Unless you specifically state that you are using the GAAP term "revenue", revenue could mean anything, just like "made" could mean anything, like saying "we made $1M last month".
I highly doubt if you were making a presentation and you said "We had 1M in revenue last month", and it wasn't actually GAAP revenue, I find it hard to believe you would be subject to lawsuit or arrest. In fact, arrest is even more of an over-exaggeration.
Even Groupon had a hard time defining exactly what its "revenues" were pre-IPO, and yet no one got sued or went to jail.
That said, why not use appropriate GAAP values? You should already know them, assuming you're keeping proper books, so it should be the easiest value to give.
"Revenue" can mean anything. Look up the term online, for example http://dictionary.reference.com/browse/revenue, and you'll see 6 different definitions.

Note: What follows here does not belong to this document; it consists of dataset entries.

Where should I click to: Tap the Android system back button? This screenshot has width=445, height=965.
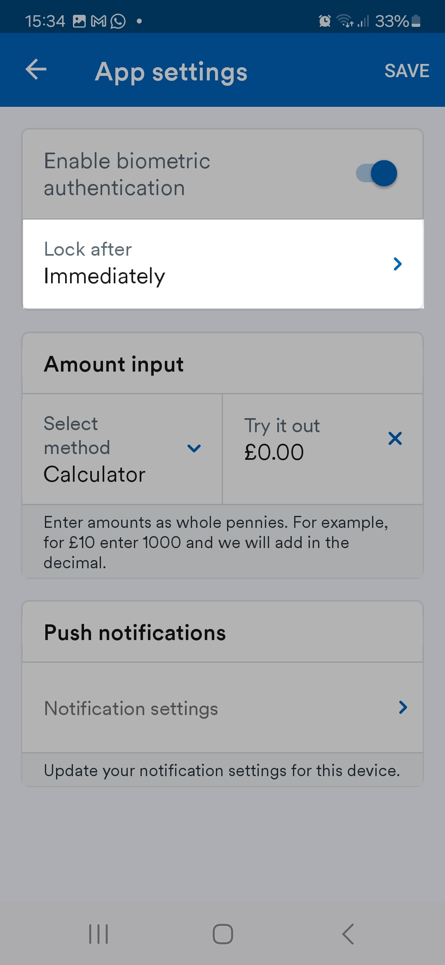[348, 934]
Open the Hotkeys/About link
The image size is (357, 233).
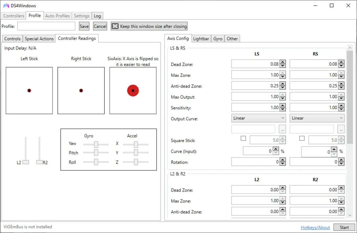pos(315,227)
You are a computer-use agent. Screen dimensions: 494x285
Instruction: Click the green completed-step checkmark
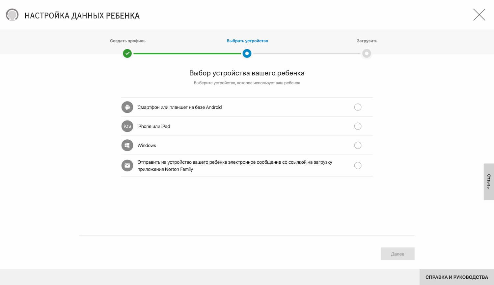(127, 53)
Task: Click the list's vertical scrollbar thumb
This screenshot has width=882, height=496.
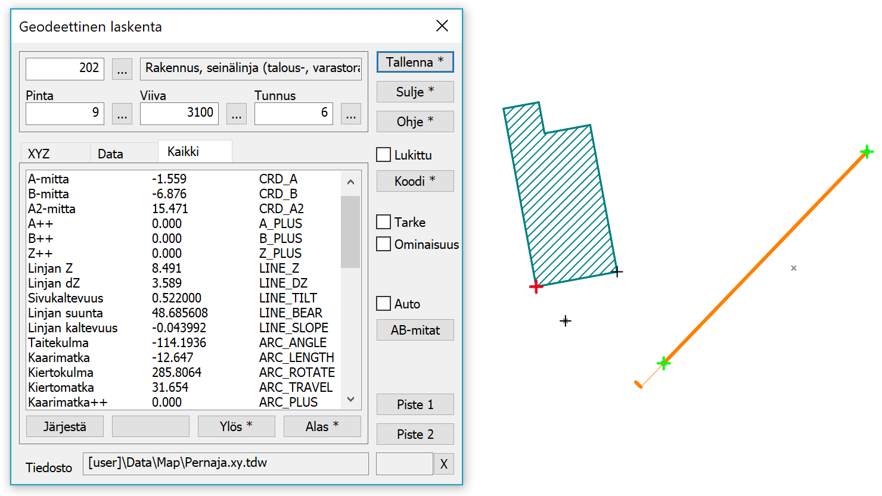Action: [x=350, y=232]
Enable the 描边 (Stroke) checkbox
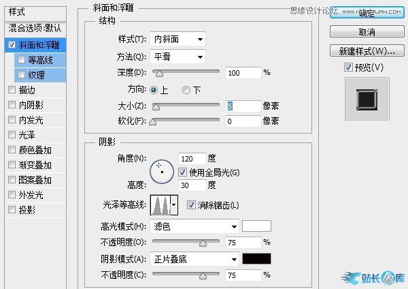The width and height of the screenshot is (408, 289). [x=11, y=89]
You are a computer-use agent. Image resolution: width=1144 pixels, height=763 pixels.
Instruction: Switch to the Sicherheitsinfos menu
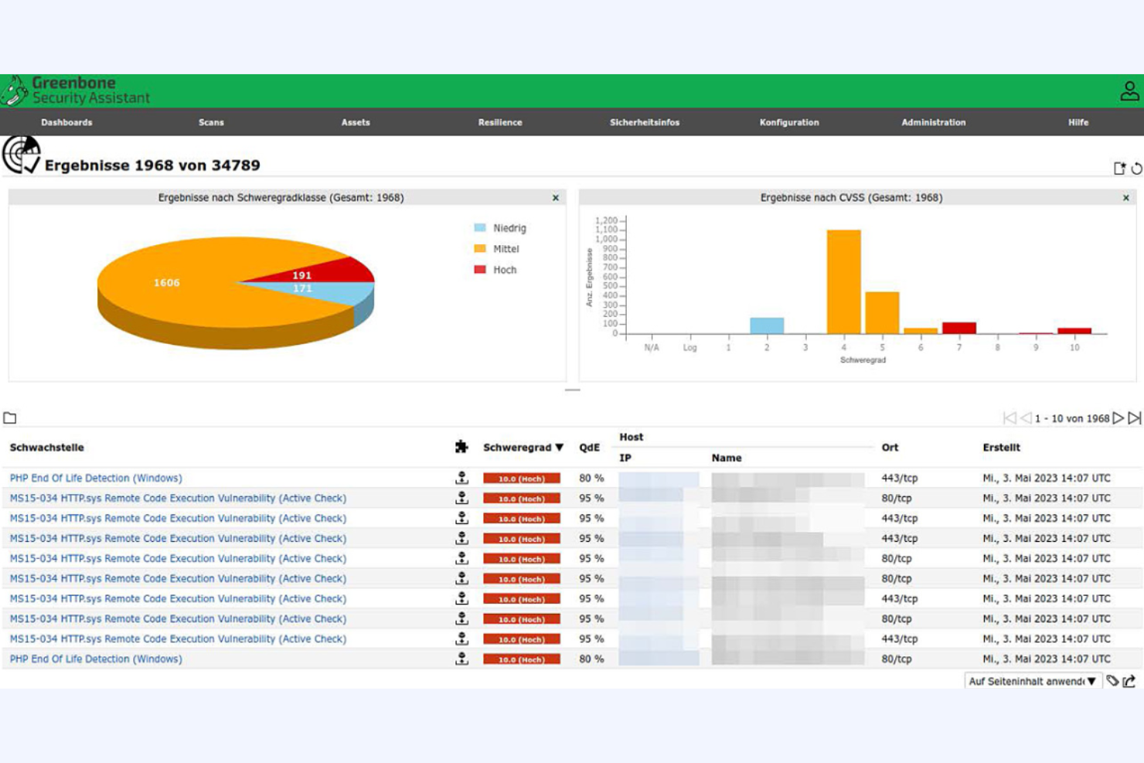[x=645, y=122]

One of them is: "an amount of money regularly coming in". How is this definition of revenue wrong, or how could it result you getting sued? The answer is you won't.
Sure it could cause misunderstanding, but that happens all the time. As long as you don't misrepresent it as "GAAP revenue", you're perfectly fine using it in any reasonable way. Unlike what Sam Altman says, it's not a felony. My wife is a CPA and she laughed out loud when she read that.
If the fraud rises to a sufficient level, you can attempt to have the state lock the person up and/or prevent the person from interacting with you.
1. What to the investors think the terms mean.
2. What does the service provider think the terms mean.
3. Can the difference between 1 and 2 be construed as a violation of a contract.
4. If 3, is it possible to discern unintentional vs fraud.
I used reddit because it so easily demonstrates the different tiers of the 1% rule, except with reddit there are un signed in users, signed in users who don't do anything, only voters, voters and commenters, people who submit, and "power users". I don't know the details now (and reddit has changed a lot), but last I checked they seemed to descend in numbers by about ~10%. This would be a place where you could easily portray a very different ecosystem than reality, intentionally or not, simply by categorizing the users as "active" or not, and how you're characterizing the value you're getting from them.
If you sign up a $120k yearly contract, you have $120k in bookings, but can only recognize $10k of revenue each month.
"Your burn rate is the speed at which your cash balance is going down."
Generally speaking, if you have no revenue then burn == expenses.
So for the period during which most founders are starting to learn about these terms, "burn" and "expenses" are indistinguishable. That tends to cause them to think of them as essentially the same thing for far longer than they should.